Outright hostility between trustee and guardian is one thing, but I would not be too concerned if there is merely a difference in approach or even values between the guardian and the trustee. Better to 1) choose a loving, supportive and wise guardian and 2) build the right safeguards into the trust. The trustee has an absolute fiduciary duty to carry out the requirements of the trust to the benefit of the beneficiaries regardless of his relationship with the guardian.
Note that a too-cozy relationship between trustee and guardian can work against the kids' benefit -- imagine if they were the same person, or husband and wife. Some arm's length between the guardian and the trustee can be positive between these two very different roles.
One caveat: I have been speaking generally, not specifically to your particular needs. You will need to get estate planning advice from a skilled estate planning attorney.
Best of luck!
learned people can disagree - but, I would think that having two people that are able to discuss issues and be nice for the benefit of the minor children is cheaper, more efficient and will serve the children's needs better. Perhaps one of those people is not a good idea.

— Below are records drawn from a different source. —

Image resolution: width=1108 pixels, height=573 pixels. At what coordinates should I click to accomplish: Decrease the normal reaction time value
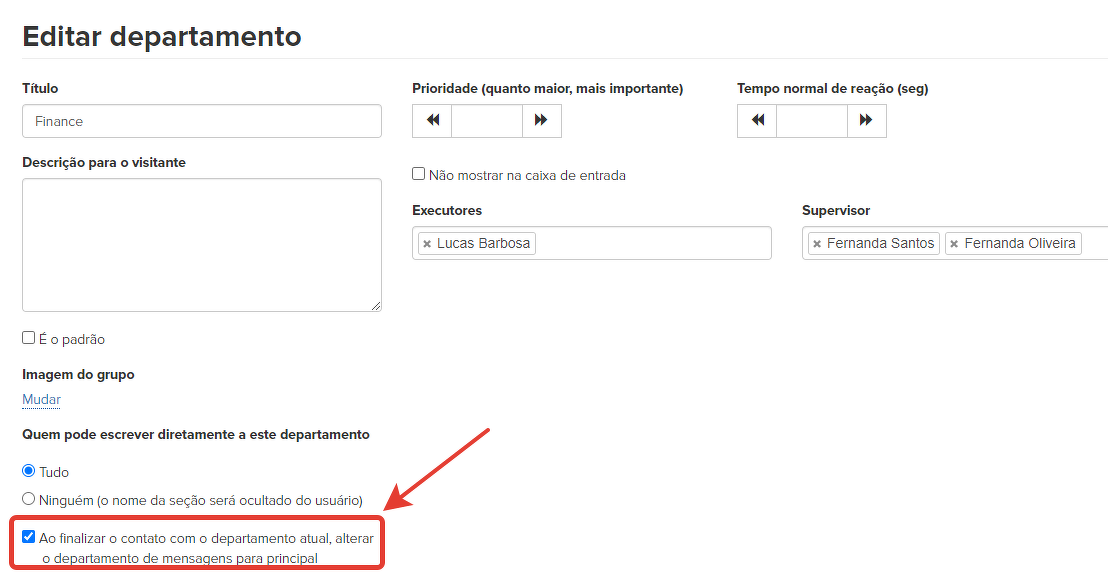757,121
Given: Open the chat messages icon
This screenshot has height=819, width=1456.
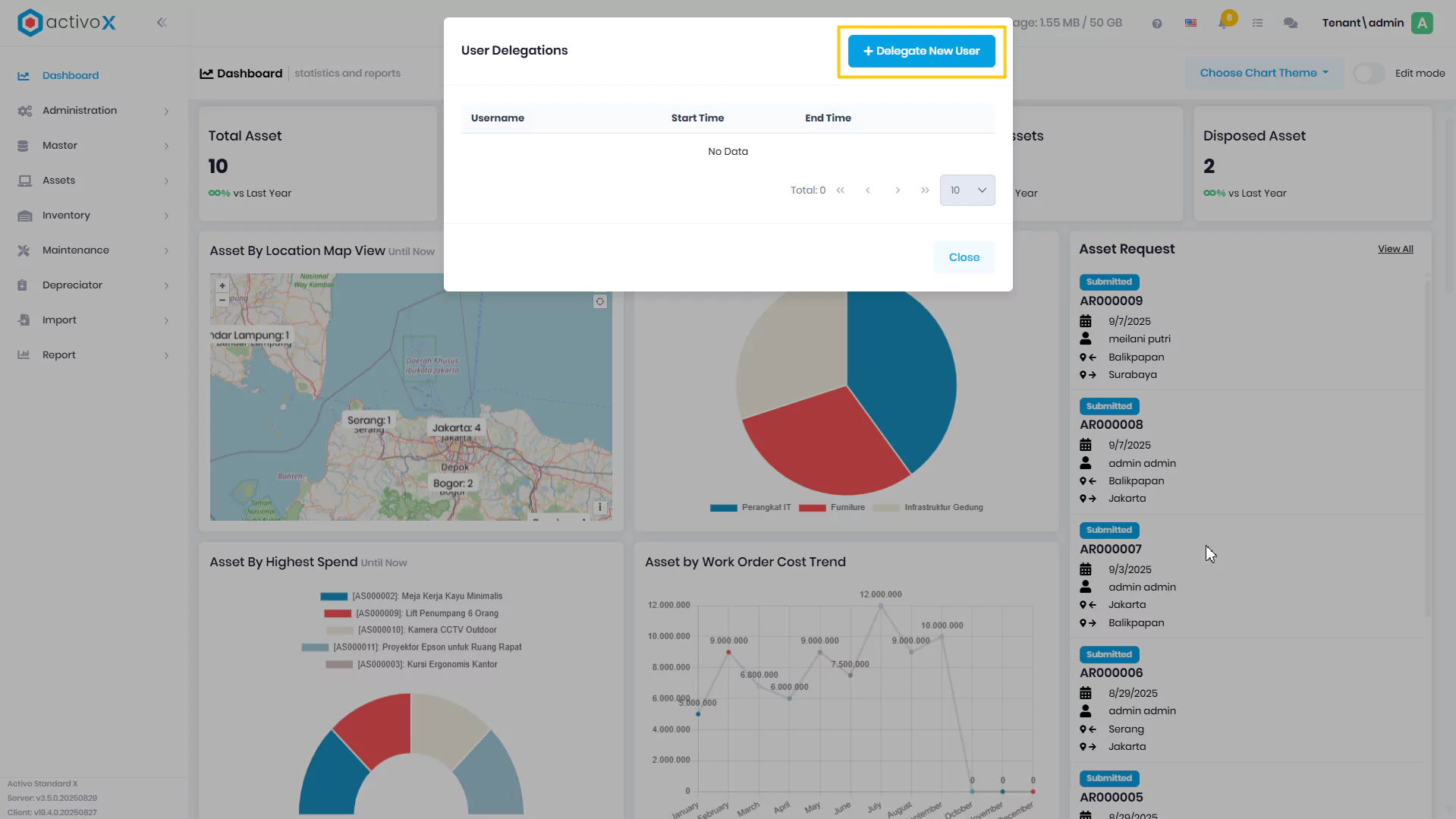Looking at the screenshot, I should coord(1291,24).
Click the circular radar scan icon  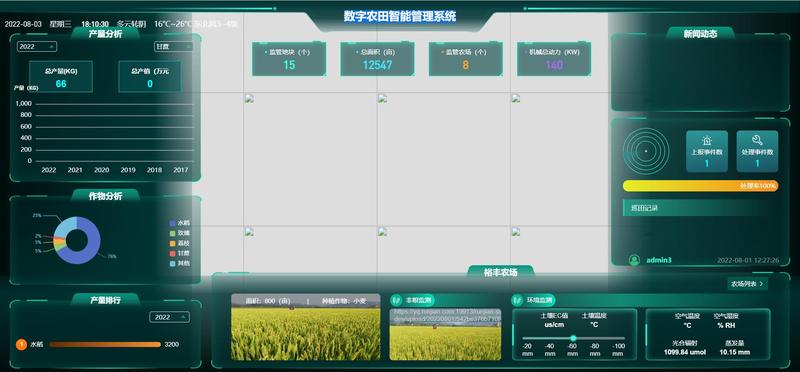click(646, 151)

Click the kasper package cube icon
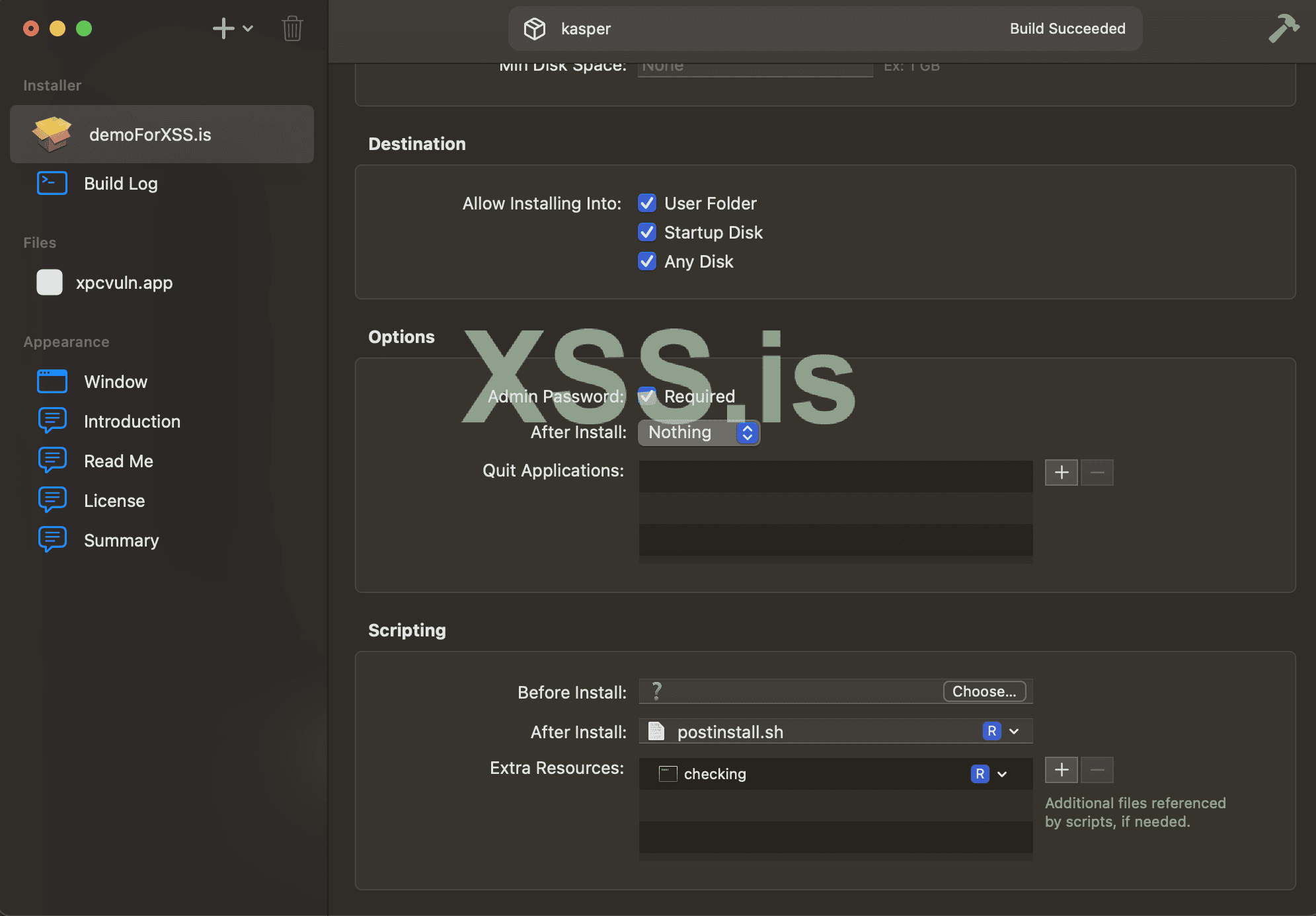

I agree with Attorney Groseclose. Since you already have indications that the people of choice do not get along, naming them in these respective capacities is a recipe for squabbling and strife. The need for agreement and cooperation is probably not great, but when you consider that the guardians, who are after all providing the day to day care of your children, would need to request funds and perhaps other assistance from people who are predisposed to being hostile to them, it would be an awkward arrangement, at best. I would think on this long and hard.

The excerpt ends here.